The irony is that sportsmen are already wealthy beyond the wildest dreams of those who lionise them, and in this country, it's always seemed to me faintly distasteful that a footballer earning £100,000 a week or more, or even a cricketer or rugby player earning rather less, can expect a gong on top of all the dosh and public adulation.

On the other hand, there are times when it's easier just to join in the applause, and maybe we should all rejoice in the joy that World Cup victory has brought to more than a billionIndians. Indeed, if someone could harness the power of sport on the subcontinent, there would, with or without decent roads, at least be a reliable electricity supply to every village.

I hope my friend John is playing it again in heaven

Shortly before we moved from London to Herefordshire nine years ago, a friend who'd already left London for Gloucestershire told me that one of the pleasures of living in the country was befriending people from different generations, on the basis that with far fewer people to choose from, you gravitate towards kindred spirits, however old they might be.

She was spot on. Within a year of us arriving in the Welsh Marches, five of the most cherished of our new friends, with whom we had riotously entertaining lunches every couple of months, were in their sixties and seventies, moving in due course, into their seventies and eighties.

The only downside to this is the obvious one. Last year, our dear friend Nancy died, and last weekend she was followed by our beloved friend John, whose gregarious company had been one of the great pleasures of our post-London life. John, a retired vicar, told wonderful stories. In 1966 he was attached to a church in Amblecote, near Stourbridge, where a man from the diocesan magazine came to interview him. John was young, attractive, single and highly charismatic. He was also gay. But that hadn't occurred to his interviewer, who said: "I don't understand, Father, why you're not married. Do tell me what you look for in a prospective wife?"

John smiled. "I would want someone who likes dogs and looks like Ingrid Bergman," he replied, hardly expecting this innocuous remark to be picked up by the local paper, then several national newspapers, then the Toronto Star and the New York Times. In the Sunday Express, a Giles cartoon featured a vicar's housekeeper telling him that Ingrid Bergman was on the phone. For a few days, John was world-famous, and I can picture him now, over a celestial glass of champagne, telling Ingrid Bergman the story and making her weep with laughter, as we did.

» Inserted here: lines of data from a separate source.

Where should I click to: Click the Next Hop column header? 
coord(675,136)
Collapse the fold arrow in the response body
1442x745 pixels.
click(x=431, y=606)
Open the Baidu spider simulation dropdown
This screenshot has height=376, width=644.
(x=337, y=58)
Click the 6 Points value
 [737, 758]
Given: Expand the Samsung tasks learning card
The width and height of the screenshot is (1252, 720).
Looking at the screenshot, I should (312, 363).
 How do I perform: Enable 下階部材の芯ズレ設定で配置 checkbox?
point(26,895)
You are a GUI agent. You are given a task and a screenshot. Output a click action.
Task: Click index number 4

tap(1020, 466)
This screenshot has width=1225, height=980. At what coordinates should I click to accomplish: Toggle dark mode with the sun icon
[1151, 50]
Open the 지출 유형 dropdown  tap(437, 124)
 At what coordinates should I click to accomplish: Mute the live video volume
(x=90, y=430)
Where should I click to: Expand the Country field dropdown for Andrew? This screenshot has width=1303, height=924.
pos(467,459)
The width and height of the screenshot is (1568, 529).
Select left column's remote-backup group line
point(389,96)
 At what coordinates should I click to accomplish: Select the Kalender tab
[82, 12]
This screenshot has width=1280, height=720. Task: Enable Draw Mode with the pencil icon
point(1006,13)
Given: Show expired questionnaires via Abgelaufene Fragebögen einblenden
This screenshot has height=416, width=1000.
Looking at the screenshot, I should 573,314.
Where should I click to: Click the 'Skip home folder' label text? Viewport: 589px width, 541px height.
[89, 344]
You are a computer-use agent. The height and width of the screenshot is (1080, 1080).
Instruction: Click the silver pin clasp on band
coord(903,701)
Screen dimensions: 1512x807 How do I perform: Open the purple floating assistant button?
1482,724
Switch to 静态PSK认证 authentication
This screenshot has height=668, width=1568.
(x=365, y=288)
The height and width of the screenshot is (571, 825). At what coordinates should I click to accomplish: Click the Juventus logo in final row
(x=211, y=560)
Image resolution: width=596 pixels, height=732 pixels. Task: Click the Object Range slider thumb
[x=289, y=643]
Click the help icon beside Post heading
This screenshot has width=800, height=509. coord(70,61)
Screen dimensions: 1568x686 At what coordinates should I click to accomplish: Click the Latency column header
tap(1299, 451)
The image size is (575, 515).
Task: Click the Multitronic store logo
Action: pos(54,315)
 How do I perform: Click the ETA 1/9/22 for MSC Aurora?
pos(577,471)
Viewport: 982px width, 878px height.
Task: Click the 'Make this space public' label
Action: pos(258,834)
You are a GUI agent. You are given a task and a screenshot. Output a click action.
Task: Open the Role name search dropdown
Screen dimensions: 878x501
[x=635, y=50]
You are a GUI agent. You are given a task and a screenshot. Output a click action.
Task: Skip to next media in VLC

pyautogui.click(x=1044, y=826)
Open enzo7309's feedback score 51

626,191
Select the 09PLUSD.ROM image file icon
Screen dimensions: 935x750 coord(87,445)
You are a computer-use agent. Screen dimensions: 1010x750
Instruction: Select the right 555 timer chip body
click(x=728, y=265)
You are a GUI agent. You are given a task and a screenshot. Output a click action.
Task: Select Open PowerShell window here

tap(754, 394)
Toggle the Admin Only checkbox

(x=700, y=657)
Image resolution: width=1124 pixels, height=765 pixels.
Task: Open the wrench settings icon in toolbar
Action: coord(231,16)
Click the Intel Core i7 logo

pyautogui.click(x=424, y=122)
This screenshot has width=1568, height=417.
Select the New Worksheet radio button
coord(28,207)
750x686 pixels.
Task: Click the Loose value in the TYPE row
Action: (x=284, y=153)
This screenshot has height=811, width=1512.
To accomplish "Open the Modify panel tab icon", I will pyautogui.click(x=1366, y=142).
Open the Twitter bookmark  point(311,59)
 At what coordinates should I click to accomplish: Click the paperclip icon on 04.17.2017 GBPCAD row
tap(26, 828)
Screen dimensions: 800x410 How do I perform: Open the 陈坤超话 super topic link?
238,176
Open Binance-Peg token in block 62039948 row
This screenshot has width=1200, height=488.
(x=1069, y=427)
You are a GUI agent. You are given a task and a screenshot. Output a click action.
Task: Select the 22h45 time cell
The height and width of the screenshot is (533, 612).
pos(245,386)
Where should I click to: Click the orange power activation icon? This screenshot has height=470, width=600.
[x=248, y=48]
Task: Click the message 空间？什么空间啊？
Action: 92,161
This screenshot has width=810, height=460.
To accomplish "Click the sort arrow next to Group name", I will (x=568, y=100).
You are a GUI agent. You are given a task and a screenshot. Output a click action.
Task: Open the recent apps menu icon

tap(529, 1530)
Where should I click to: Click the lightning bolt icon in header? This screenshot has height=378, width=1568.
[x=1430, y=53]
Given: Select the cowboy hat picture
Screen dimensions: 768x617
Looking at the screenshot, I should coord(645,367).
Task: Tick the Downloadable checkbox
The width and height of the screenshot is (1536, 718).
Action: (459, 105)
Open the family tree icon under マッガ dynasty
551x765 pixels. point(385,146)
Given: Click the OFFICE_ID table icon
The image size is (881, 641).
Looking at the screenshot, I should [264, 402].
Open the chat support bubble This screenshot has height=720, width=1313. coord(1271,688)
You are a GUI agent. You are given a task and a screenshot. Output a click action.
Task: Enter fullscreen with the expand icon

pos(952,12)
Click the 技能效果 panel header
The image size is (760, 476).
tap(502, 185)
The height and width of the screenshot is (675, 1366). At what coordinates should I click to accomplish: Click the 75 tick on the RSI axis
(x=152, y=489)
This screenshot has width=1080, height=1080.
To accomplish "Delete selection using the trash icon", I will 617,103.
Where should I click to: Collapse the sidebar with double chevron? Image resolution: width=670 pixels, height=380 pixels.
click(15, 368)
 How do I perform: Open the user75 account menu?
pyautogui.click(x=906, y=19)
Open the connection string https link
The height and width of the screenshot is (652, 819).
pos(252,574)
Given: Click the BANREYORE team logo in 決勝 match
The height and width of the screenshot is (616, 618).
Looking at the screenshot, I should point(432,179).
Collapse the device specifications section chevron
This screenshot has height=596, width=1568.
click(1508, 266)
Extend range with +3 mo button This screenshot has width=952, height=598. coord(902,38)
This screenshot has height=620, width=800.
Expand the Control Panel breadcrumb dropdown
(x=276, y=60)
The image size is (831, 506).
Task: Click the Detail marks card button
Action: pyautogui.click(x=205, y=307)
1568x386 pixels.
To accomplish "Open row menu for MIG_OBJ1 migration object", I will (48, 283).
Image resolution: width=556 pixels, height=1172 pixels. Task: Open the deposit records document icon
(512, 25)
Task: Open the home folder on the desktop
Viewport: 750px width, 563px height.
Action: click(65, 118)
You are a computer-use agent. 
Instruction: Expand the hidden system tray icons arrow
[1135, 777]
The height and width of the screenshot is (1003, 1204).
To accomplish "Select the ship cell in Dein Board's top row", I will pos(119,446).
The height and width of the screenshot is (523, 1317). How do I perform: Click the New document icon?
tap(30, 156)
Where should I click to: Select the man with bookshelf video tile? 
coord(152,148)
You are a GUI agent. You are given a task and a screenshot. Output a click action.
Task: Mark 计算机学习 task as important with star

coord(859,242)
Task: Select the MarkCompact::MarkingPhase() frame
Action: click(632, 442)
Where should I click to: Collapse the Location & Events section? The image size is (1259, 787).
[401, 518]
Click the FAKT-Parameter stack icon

Never seen a hump in the road quite like this

Anne, Britain's last circus elephant, has just retired to Longleat safari park. Hurrah! I've disapproved of animals in circuses since I was eight, a bit early for an animal-rights conscience, but even at that age I was embarrassed by the spectacle of an elephant slipping on some lion-dung as it clomped into the Big Top.

That said, there's been a circus in a field near us this week, and the sight of a camel looking ponderously over the hedgerows on to the A49 to Hereford was joyously surreal – I suppose like finding a cider press in the Sahara.